Trial.  If motions for default and/or summary judgment are denied, the secured lender’s only recourse is to try the case (or settle).  Mortgage foreclosure actions are equitable and, as such, are tried to the bench (see my October 23, 2009 for more on that issue).  Normally, the need for a trial will stem from a common law contract defense or, more likely, a counterclaim asserted by a defendant.  Typically, straight forward commercial mortgage foreclosures are ready-made for motions for summary judgment, so trials are rare. 

Form of judgment.  Regardless of the type of judgment, ultimately you and your counsel will want to submit a proposed judgment to the court at the time of, or immediately after, the filing of a motion for default judgment, a motion for summary judgment or any trial of the action.  It is advisable to articulate findings of fact and conclusions of law upon which the judgment is based.  We always attach as an exhibit to the judgment/decree a legal description of the real estate, which will be used by the sheriff’s office and in connection with the sheriff’s sale process.   

One component to any Indiana foreclosure judgment will relate to the promissory note and personal liability for the debt, sometimes called an in personam judgment, to be collected from the borrower/mortgagor after the sheriff’s sale, assuming there is a deficiency.  (A deficiency is the amount of money still owed after the sheriff’s sale or, in other words, the result of subtracting the sheriff’s sale price from the judgment amount.)  A second component to any judgment will relate to the mortgage, sometimes called an in rem judgment, meaning that the judgment amount may be satisfied through the sale of the real estate. 

Priority.  The judgment will include a decree of foreclosure that details the rights and priorities of the parties to the real estate and orders the sheriff’s sale.  The priority, in turn, will dictate the order of payment of any proceeds from the sheriff’s sale, a topic I discussed on January 9, 2007.
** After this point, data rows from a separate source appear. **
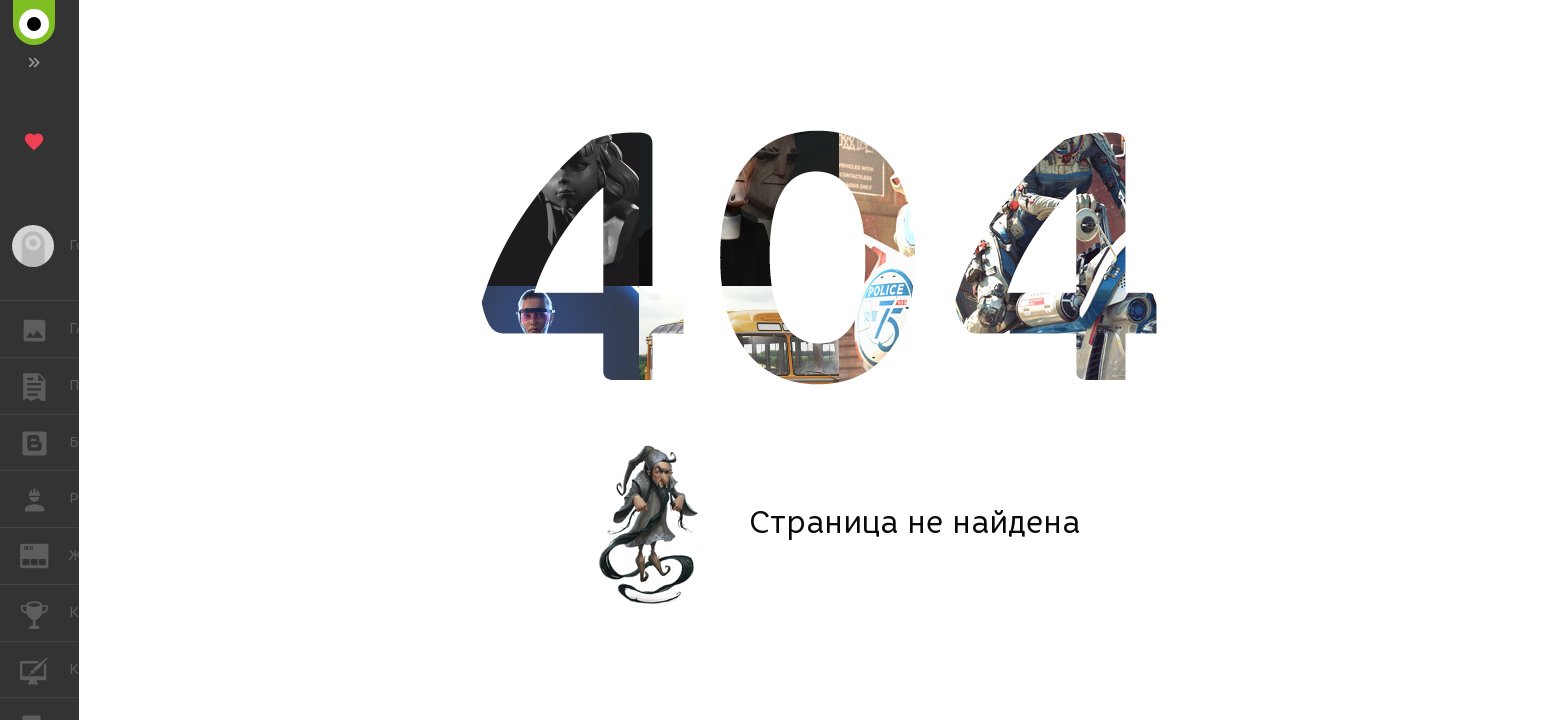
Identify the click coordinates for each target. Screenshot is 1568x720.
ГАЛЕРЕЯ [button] (44, 329)
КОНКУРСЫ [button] (44, 613)
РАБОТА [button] (44, 499)
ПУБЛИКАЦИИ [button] (44, 386)
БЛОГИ (44, 441)
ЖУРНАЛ (44, 554)
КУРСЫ (44, 668)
Relevant statutes.  Here are some of the statutes that pertain to foreclosure judgments: 

• I.C. § 32-30-10-5 “Judgment of Foreclosure; Personal Judgment; Sale of Property”
• I.C.§ 32-30-12-1 and 2 “Final Judgment Given in First Instance” and “Sale of Mortgaged Property Ordered in all Cases”
• I.C.§ 34-54-1-1 “Execution”
• I.C.§ 34-54-10-2 “Mortgage Actions”

Again, on Indiana, the custom and practice is for lender’s counsel to prepare and submit the proposed judgment/decree for the court to execute and enter.  This is a critical part of the process and a necessary expense.  There is important language that should be included in every decree, so ensure that your counsel is familiar with the terms of the relief provided by your loan documents and Indiana law.